Auch wenn ich jemanden erreicht hätte, es wäre zwecklos gewesen. Als ich Elaine 20 Minuten später wieder anrief, sagte sie: “ich sitze neben ihm - er ist noch warm.” Da wusste ich, dass es vorbei war.


Über Nacht hatte ich Bohnen für einen grossen Topf Suppe eingeweicht, die ich dann in Portionen einfrieren wollte. Nun wurde die Suppe zur Mahlzeit für die Leute, die am Nachmittag und Abend im Haus an der Prospect Street vorbeischauten um Elaine und Gabe zu unterstützen und zusammen zu trauern.


Am Sonntag genau zwei Wochen vorher fühlte ich mich nicht gut und Marshall fuhr mich in die Ambulanz. Auf dem Rückweg fuhren wir bei Ethical vorbei, wo Marshall noch einen grossen Beutel mit Gemüse im Kühlschrank hatte, den er an mich weitergenben wollte. Es war so viel dass das meiste davon im Gefrierfach landete. Nun bereicherte es die Suppe.

:::::

AUFGABE 1
Wer bekam laut dem Textabschnitt die Suppe aus den eingeweichten Bohnen zu essen?
AUFGABE 2
Setze den Textabschnitt über die Suppe für die Trauernden nach seinem letzten Satz fort.

GEGEBENE INFORMATIONEN
:::::

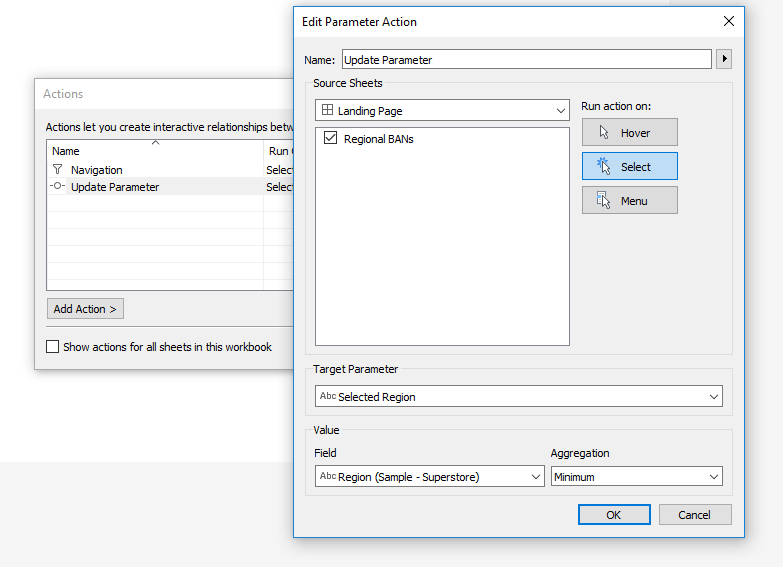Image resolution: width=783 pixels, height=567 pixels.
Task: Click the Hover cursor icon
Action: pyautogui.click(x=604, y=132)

:::::

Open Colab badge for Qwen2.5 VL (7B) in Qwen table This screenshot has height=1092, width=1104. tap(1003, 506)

:::::

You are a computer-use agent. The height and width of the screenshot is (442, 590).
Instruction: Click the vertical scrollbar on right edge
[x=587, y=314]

:::::

ANTWORT 1
Die Leute, die am Nachmittag und Abend im Haus an der Prospect Street vorbeischauten, um Elaine und Gabe zu unterstützen und zusammen zu trauern.

ANTWORT 2
Damit sind wir beim Thema Marshall und Essen.


Er stand morgens um 6 auf um seinem Sohn ein Frühstück zuzubereiten, damit der um 8 gut gestärkt zur Arbeit fuhr. Danach arrangierte er einen kunstvollen Obstteller für Elaine, fotografierte ihn und stellte das Foto auf Facebook - ein tägliches Ereignis, an dem sich viele freuten. Man hätte eine Facebook Gruppe aufmachen können. 


Fruchtarrangement von Marshall
Titel: Fertig für mein Klassenfoto, Mrs Rafferty

Ich könnte mir Marshall als Chefkoch in einem Restaurant oder Inhaber eines Catering Business vorstellen, dachte ich oft, wenn er am Küchentisch seiner Wohnung eines seiner spektakulären Menus servierte. Und das tat er jeden Abend. Er bestand darauf, dass ich ein immer gern gesehener Gast war, und er hatte kein Problem damit, mich nachher nach Hause zu bringen oder vorher abzuholen, wenn das nötig war. 


Er hätte auch eine Reparaturwerkstatt für alles mögliche leiten können, oder ein Gartencenter oder eine Gemüsefarm. Er war ein professioneller Fotograf und er konnte eine Kunstausstellung gestalten. Er hatte die Begabung für das, was man gemeinhin “Erfolg” nennt in unserer Gesellschaft - aber er hatte auch seinen eigenen Kopf.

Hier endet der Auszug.